##### The data #####

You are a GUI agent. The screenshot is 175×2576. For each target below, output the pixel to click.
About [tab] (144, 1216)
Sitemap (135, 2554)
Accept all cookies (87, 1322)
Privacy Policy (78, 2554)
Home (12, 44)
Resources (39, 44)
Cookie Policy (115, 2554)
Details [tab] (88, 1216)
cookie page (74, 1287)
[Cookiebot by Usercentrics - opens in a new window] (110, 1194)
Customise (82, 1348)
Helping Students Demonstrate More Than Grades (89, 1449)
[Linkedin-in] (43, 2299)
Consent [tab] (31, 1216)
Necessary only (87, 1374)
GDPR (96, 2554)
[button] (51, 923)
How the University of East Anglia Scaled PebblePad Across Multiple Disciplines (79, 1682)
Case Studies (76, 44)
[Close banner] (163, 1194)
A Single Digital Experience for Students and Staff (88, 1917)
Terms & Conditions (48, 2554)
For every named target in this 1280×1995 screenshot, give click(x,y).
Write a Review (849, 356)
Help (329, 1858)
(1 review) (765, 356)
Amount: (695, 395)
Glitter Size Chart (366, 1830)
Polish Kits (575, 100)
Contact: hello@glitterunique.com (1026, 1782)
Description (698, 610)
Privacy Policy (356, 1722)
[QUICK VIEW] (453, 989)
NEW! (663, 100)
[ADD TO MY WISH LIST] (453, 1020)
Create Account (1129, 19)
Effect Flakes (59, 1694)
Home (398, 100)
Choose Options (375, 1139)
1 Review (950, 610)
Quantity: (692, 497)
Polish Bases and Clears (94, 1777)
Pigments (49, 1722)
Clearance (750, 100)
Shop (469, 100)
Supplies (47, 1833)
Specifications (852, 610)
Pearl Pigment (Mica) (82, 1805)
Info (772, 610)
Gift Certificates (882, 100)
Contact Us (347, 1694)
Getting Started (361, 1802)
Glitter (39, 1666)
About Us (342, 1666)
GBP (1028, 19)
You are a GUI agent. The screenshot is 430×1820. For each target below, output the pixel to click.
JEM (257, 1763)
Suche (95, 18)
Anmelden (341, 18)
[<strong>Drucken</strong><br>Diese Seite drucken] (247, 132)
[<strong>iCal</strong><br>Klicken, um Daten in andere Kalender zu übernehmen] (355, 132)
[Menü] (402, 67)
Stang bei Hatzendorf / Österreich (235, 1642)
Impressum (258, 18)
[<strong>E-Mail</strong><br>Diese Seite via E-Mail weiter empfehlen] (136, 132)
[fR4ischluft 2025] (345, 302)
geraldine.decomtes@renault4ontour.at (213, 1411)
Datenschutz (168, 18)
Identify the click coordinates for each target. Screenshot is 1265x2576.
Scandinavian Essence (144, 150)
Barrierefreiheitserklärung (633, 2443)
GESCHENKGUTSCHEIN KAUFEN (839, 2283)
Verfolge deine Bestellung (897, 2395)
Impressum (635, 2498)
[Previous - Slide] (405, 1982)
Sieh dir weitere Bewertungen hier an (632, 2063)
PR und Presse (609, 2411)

#####

* **Instructions to follow**
Retype each record, matching it exactly.

* **Result of this exercise**
You are a GUI agent. The screenshot is 175×2576. For each target below, output the pixel to click.
About [tab] (144, 1216)
Sitemap (135, 2554)
Accept all cookies (87, 1322)
Privacy Policy (78, 2554)
Home (12, 44)
Resources (39, 44)
Cookie Policy (115, 2554)
Details [tab] (88, 1216)
cookie page (74, 1287)
[Cookiebot by Usercentrics - opens in a new window] (110, 1194)
Customise (82, 1348)
Helping Students Demonstrate More Than Grades (89, 1449)
[Linkedin-in] (43, 2299)
Consent [tab] (31, 1216)
Necessary only (87, 1374)
GDPR (96, 2554)
[button] (51, 923)
How the University of East Anglia Scaled PebblePad Across Multiple Disciplines (79, 1682)
Case Studies (76, 44)
[Close banner] (163, 1194)
A Single Digital Experience for Students and Staff (88, 1917)
Terms & Conditions (48, 2554)
For every named target in this 1280×1995 screenshot, give click(x,y).
Write a Review (849, 356)
Help (329, 1858)
(1 review) (765, 356)
Amount: (695, 395)
Glitter Size Chart (366, 1830)
Polish Kits (575, 100)
Contact: hello@glitterunique.com (1026, 1782)
Description (698, 610)
Privacy Policy (356, 1722)
[QUICK VIEW] (453, 989)
NEW! (663, 100)
[ADD TO MY WISH LIST] (453, 1020)
Create Account (1129, 19)
Effect Flakes (59, 1694)
Home (398, 100)
Choose Options (375, 1139)
1 Review (950, 610)
Quantity: (692, 497)
Polish Bases and Clears (94, 1777)
Pigments (49, 1722)
Clearance (750, 100)
Shop (469, 100)
Supplies (47, 1833)
Specifications (852, 610)
Pearl Pigment (Mica) (82, 1805)
Info (772, 610)
Gift Certificates (882, 100)
Contact Us (347, 1694)
Getting Started (361, 1802)
Glitter (39, 1666)
About Us (342, 1666)
GBP (1028, 19)
You are a GUI agent. The screenshot is 430×1820. For each target below, output the pixel to click.
JEM (257, 1763)
Suche (95, 18)
Anmelden (341, 18)
[<strong>Drucken</strong><br>Diese Seite drucken] (247, 132)
[<strong>iCal</strong><br>Klicken, um Daten in andere Kalender zu übernehmen] (355, 132)
[Menü] (402, 67)
Stang bei Hatzendorf / Österreich (235, 1642)
Impressum (258, 18)
[<strong>E-Mail</strong><br>Diese Seite via E-Mail weiter empfehlen] (136, 132)
[fR4ischluft 2025] (345, 302)
geraldine.decomtes@renault4ontour.at (213, 1411)
Datenschutz (168, 18)
Identify the click coordinates for each target. Screenshot is 1265x2576.
Scandinavian Essence (144, 150)
Barrierefreiheitserklärung (633, 2443)
GESCHENKGUTSCHEIN KAUFEN (839, 2283)
Verfolge deine Bestellung (897, 2395)
Impressum (635, 2498)
[Previous - Slide] (405, 1982)
Sieh dir weitere Bewertungen hier an (632, 2063)
PR und Presse (609, 2411)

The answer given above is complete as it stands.